И несчастный поддавался опять своей страсти, а может статься, только силе своего пламенного воображения. "Но, - думал он, - если Мариорица узнает, что я женат? Каково ей это услышать в обществе, между подругами, может статься при самой государыне! Она изменит себе, она погубит себя и меня. Если она и будет уметь скрыть свое смущение, каково мне тогда показаться ей на глаза? Что сказать? Какое извинение принести? Нет! лучше самому предупредить ее, объявить ей письмом все, как было. Страсть все оправдает. Другого средства нет спасти ее от нового мучительного положения. Надо, чтоб она, рано или поздно, это узнала; довольно, что я два, три месяца скрывал свою тайну; надо когда-нибудь развязку. Развод с женой еще остался к моему спасению. Есть надежда!.. Что будет, то будет!"
Все это, однако ж, легче было говорить в чаду страсти, со слов надежды, нежели сделать. Кажется, на душу его набегали уже нечистые своекорыстные намерения. Благородного, возвышенного Волынского нельзя было в нем узнать, так сети лукавых, его безрассудство и любовь опутали со всех сторон ум и сердце его.
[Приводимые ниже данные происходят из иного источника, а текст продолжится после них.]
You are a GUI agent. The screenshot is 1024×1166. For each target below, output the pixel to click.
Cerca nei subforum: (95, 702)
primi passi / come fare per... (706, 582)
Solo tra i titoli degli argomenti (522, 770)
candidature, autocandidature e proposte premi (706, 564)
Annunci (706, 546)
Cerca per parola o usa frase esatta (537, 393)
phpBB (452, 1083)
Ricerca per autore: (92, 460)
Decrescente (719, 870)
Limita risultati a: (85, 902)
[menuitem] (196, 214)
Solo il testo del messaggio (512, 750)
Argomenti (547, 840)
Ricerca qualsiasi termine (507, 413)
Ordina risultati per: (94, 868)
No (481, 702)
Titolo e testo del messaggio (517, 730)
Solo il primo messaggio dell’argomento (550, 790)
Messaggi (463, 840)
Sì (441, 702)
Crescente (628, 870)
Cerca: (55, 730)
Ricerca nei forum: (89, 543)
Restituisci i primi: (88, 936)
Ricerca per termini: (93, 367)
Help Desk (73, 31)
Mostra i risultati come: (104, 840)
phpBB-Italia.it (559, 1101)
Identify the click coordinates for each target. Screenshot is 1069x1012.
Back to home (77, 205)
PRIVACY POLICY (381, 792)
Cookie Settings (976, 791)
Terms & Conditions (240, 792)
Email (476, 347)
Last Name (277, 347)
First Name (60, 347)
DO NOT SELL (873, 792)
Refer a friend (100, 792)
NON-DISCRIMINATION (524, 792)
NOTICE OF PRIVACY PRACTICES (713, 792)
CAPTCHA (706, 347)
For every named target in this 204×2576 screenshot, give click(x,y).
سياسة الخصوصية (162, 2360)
Он написал письмо к княжне; но с кем доставить его? По новую ли неосторожность прибавить к прежним и усилить несчастие Мариорицы? Бывало, цыганка так проворно, так мастерски исполняла его поручения; а теперь нельзя и подумать, чтоб согласилась взяться за это дело эта чудесная, загадочная женщина, столько похожая на княжну и такая заботливая об ее спокойствии и счастии, как будто это спокойствие и счастие были ее собственные - даже более, чем ее. Как жестоко платит она Волынскому за его преступную любовь! Цыганка неугомонней его совести; везде преследует его. Он во дворец - цыганка тут, на дворцовой площади, у дворцового крыльца, кивает ему, указывает на небо; он из дворца - неумолимая опять тут же и опять напоминает ему небо. Кабинет-министр думает уже употребить против нее свою власть: ей ли напоминать ему его обязанности?..
Какие ж средства возьмет он доставить письмо? Он зван на родины придворной козы. Кстати, он заедет во дворец доложить государыне, что все затеи к свадьбе Кульковского готовы, и спросить, когда ее величеству угодно будет назначить день для церемонии. Не увидит ли там Мариорицы? не удастся ли отдать ей письмо?
Лошадей! - он скачет во дворец. След его кареты занесло уже снегом, когда приехал к нему дружеский триумвират и с ним маленький Зуда. Что делать? Перокин объявляет, что он не поедет на шутовские родины козы, хотя на то была воля государыни. Щурхов колеблется: он хотел бы возвратиться к своему красному колпаку, тиковой фуфайке, польским собачкам и неизменному Ивану, к своей блаженной лени и свободе, к своему маленькому миру, заменяющему все, что за ним делается в большом, земном мире. Граф Сумин-Купшин едет, но клянется, что не умолчит пред государыней унижения, в каком фаворит водит русское дворянство на шутовской цепочке или на колодничьей цепи. И коль скоро оба друга его узнают его твердое намерение, они клянутся разделить с ним опасности и честь этого дня.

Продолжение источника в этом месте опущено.